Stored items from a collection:
---
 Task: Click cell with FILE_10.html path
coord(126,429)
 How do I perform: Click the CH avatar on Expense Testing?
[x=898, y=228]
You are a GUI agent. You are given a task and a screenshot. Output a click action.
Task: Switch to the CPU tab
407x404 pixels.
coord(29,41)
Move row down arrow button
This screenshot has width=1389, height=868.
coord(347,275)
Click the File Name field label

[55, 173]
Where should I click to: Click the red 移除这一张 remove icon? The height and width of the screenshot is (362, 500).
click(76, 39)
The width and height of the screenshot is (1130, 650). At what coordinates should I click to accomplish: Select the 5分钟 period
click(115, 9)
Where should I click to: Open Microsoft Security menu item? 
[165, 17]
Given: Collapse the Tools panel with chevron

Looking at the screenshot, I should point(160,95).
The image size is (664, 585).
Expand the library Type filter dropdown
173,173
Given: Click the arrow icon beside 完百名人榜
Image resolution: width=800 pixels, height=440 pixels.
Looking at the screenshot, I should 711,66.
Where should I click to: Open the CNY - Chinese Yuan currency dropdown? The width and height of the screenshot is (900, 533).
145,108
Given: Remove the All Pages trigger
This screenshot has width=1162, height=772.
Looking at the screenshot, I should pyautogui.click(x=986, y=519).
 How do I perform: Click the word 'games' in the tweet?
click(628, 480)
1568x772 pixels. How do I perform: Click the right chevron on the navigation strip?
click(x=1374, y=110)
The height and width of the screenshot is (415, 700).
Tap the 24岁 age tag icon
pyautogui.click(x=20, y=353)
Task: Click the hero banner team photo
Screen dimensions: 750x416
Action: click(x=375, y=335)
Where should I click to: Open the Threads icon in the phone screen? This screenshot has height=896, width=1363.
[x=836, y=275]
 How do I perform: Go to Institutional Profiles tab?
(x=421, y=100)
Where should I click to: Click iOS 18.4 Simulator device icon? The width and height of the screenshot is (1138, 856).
---
_Action item_
The whole of the data is to be returned with every line intact.

_Answer for the task_
 Task: Click cell with FILE_10.html path
coord(126,429)
 How do I perform: Click the CH avatar on Expense Testing?
[x=898, y=228]
You are a GUI agent. You are given a task and a screenshot. Output a click action.
Task: Switch to the CPU tab
407x404 pixels.
coord(29,41)
Move row down arrow button
This screenshot has width=1389, height=868.
coord(347,275)
Click the File Name field label

[55, 173]
Where should I click to: Click the red 移除这一张 remove icon? The height and width of the screenshot is (362, 500).
click(76, 39)
The width and height of the screenshot is (1130, 650). At what coordinates should I click to accomplish: Select the 5分钟 period
click(115, 9)
Where should I click to: Open Microsoft Security menu item? 
[165, 17]
Given: Collapse the Tools panel with chevron

Looking at the screenshot, I should point(160,95).
The image size is (664, 585).
Expand the library Type filter dropdown
173,173
Given: Click the arrow icon beside 完百名人榜
Image resolution: width=800 pixels, height=440 pixels.
Looking at the screenshot, I should 711,66.
Where should I click to: Open the CNY - Chinese Yuan currency dropdown? The width and height of the screenshot is (900, 533).
145,108
Given: Remove the All Pages trigger
This screenshot has width=1162, height=772.
Looking at the screenshot, I should pyautogui.click(x=986, y=519).
 How do I perform: Click the word 'games' in the tweet?
click(628, 480)
1568x772 pixels. How do I perform: Click the right chevron on the navigation strip?
click(x=1374, y=110)
The height and width of the screenshot is (415, 700).
Tap the 24岁 age tag icon
pyautogui.click(x=20, y=353)
Task: Click the hero banner team photo
Screen dimensions: 750x416
Action: click(x=375, y=335)
Where should I click to: Open the Threads icon in the phone screen? This screenshot has height=896, width=1363.
[x=836, y=275]
 How do I perform: Go to Institutional Profiles tab?
(x=421, y=100)
Where should I click to: Click iOS 18.4 Simulator device icon? The width and height of the screenshot is (1138, 856).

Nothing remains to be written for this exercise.